ROBERT C. RESZLER, PLAINTIFF,
v.
TRAVELERS PROPERTY CASUALTY INSURANCE, ET AL., DEFENDANTS.



The opinion of the court was delivered by: Hughes, U.S.M.J.

MEMORANDUM OPINION

This matter is before the Court upon the Motion of Plaintiff Robert C. Reszler ("Plaintiff") to Amend the Complaint. Defendant Travelers Indemnity Company ("Travelers") opposes the motion. In July 2003, Plaintiff was struck head on by a vehicle owned by Amber Beech Farm, Inc. and driven by Holly M. Binder. Amber Beech Farm's State Farm Insurance policy covered the accident and tendered $100,000, the full value of the policy. Travelers, through its insurance brokers Genzler & Smith Associates and Kennel Pak, Inc., provided an excess liability insurance policy to Amber Beech Farm. Plaintiff filed an action for declaratory judgment asserting that the Travelers policy covered the cost of the injuries he suffered in excess of the State Farm policy. On February 8, 2006, Travelers removed the action to this Court based on diversity. On October 23, 2006, Travelers was granted summary judgment when the Court held that Travelers' excess policy did not provide coverage for Plaintiff's underlying claim because the State Farm policy was not listed on the Declarations as required by the Travelers policy.

Plaintiff now moves to assert a claim against Travelers on an errors and omissions theory of liability which in essence would hold Travelers liable to Plaintiff for assuming management of the excess policy and then failing to meet its obligations to properly insure Amber Beech. The Court reviewed the written submissions of the parties and conducted oral argument on April 2, 2007. For the reasons that follow, Plaintiff's Motion to Amend the Complaint is granted.

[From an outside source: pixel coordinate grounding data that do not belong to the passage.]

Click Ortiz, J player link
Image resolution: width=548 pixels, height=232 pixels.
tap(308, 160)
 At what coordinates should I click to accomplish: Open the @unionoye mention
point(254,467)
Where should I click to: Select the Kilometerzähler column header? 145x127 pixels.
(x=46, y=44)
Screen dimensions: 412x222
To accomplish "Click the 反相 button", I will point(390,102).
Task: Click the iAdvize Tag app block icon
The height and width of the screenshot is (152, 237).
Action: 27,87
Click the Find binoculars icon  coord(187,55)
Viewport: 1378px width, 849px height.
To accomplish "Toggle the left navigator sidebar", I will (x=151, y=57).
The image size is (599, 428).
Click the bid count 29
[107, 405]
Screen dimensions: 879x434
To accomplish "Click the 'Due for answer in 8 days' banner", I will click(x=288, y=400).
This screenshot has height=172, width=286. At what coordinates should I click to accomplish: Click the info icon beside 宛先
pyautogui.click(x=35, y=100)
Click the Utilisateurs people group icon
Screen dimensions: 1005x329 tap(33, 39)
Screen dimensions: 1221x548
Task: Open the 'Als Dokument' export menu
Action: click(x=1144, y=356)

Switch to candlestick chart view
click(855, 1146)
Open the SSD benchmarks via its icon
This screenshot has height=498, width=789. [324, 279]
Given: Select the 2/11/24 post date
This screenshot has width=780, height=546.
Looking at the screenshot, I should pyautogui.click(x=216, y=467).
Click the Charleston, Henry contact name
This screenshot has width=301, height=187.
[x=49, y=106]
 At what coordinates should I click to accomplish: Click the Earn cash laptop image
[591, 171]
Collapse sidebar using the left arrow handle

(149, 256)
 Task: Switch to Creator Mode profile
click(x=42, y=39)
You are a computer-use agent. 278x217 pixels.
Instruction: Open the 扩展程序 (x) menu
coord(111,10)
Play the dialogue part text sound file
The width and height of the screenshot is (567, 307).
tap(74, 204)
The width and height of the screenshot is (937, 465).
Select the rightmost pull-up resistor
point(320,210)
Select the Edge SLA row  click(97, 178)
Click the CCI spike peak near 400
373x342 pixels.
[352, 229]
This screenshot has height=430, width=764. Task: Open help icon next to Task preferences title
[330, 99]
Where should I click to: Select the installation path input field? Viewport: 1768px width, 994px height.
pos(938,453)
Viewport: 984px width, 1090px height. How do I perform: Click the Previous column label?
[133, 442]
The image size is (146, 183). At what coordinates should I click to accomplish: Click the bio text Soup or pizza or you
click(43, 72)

I. BACKGROUND AND PROCEDURAL HISTORY

This case involves a motor vehicle accident that took place on July 3, 2003 in Hamilton Township, New Jersey. (Slaughter Cert. at ¶ 3). Defendant Holly Binder ("Ms. Binder"), driving a vehicle owned by Amber Beech Farms, crossed over the center-line divider into opposing lanes of traffic and struck Plaintiff head on. Id. As a result, on July 29, 2004, Plaintiff filed a Complaint against Holly M. Binder, Amber Beech Farm, Inc., and several fictitiously pled parties in the Superior Court of New Jersey, Mercer County, alleging that Ms. Binder acted negligently in the operation of the vehicle and that Amber Beech was liable as her employer. (Id. at ¶ 4; Travelers' Opp. Br. at 1).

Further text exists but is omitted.